Einige Monate nach Beginn der russischen Invasion in der Ukraine entschieden die SBB-Verantwortlichen, die von der russischen Firma Infotrans stammenden Systeme durch eine Eigenentwicklung zu ersetzen. Dies wird seitens der SBB mit «Ausfallrisiken» (der Software, bzw. das Positionierungssystems) begründet.

Dass die Infotrans-Software zwei Jahre später immer noch genutzt wird, wie der «Blick» am Donnerstag berichtete, hat mit Herausforderungen bei der Entwicklung des hauseigenen Ersatzes zu tun. Offenbar wurde der Aufwand für das Projekt zunächst unterschätzt.

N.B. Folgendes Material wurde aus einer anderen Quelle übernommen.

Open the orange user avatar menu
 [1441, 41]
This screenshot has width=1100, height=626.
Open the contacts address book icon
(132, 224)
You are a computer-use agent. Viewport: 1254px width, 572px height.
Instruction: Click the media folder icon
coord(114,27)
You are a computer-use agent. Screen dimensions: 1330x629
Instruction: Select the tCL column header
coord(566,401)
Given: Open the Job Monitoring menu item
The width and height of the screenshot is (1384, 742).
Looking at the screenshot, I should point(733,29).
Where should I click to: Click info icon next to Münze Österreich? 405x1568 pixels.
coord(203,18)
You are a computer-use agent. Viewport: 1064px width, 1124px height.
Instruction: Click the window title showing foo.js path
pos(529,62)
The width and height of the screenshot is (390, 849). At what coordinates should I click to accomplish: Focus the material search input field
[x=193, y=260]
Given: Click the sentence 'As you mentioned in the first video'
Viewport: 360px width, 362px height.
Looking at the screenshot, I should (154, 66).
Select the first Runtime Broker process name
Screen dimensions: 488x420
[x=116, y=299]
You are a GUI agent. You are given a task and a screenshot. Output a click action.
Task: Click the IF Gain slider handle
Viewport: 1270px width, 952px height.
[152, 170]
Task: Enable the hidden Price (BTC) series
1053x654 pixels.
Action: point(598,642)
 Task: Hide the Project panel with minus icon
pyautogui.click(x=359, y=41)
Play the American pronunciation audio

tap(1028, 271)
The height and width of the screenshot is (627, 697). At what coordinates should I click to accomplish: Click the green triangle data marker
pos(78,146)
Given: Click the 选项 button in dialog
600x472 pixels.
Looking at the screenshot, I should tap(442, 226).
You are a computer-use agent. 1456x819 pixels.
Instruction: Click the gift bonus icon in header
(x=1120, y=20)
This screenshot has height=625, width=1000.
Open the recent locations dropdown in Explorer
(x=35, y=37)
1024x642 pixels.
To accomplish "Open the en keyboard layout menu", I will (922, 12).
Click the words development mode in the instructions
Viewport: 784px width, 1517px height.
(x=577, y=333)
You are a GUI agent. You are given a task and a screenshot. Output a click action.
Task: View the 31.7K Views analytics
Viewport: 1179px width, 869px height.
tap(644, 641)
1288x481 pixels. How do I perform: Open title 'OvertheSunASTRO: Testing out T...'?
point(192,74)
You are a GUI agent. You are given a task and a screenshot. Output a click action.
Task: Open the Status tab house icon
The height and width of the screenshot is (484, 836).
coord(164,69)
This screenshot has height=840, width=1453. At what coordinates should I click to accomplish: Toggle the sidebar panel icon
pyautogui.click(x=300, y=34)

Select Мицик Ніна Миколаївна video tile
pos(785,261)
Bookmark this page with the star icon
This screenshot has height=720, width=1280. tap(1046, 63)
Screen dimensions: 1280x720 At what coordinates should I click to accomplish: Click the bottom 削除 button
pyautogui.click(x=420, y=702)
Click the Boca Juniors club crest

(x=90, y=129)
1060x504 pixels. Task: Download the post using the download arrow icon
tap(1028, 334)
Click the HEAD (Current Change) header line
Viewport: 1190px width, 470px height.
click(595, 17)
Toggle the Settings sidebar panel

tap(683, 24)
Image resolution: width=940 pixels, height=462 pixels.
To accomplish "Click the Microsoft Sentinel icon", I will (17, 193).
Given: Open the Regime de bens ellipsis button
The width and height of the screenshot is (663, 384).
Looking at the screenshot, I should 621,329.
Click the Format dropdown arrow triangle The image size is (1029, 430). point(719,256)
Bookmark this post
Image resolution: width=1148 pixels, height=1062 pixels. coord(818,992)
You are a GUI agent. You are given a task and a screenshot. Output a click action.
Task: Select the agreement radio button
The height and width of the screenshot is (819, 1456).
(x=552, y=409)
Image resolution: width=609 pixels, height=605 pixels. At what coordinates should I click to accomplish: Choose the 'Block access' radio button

Wie sich in der Folge zeigte, ist es wegen der Komplexität des Projekts schwieriger als erwartet, sich aus der russischen Software-Abhängigkeit zu lösen.

Wozu braucht's das?

Die besagte Infotrans-Software dient der Gewährleistung der Schienen-Zustandskontrolle. Hierzu muss man wissen, dass die SBB-Techniker nur dank sogenannten Positionierungssystemen jeweils genau wissen, wo das weitläufige Streckennetz zu reparieren ist.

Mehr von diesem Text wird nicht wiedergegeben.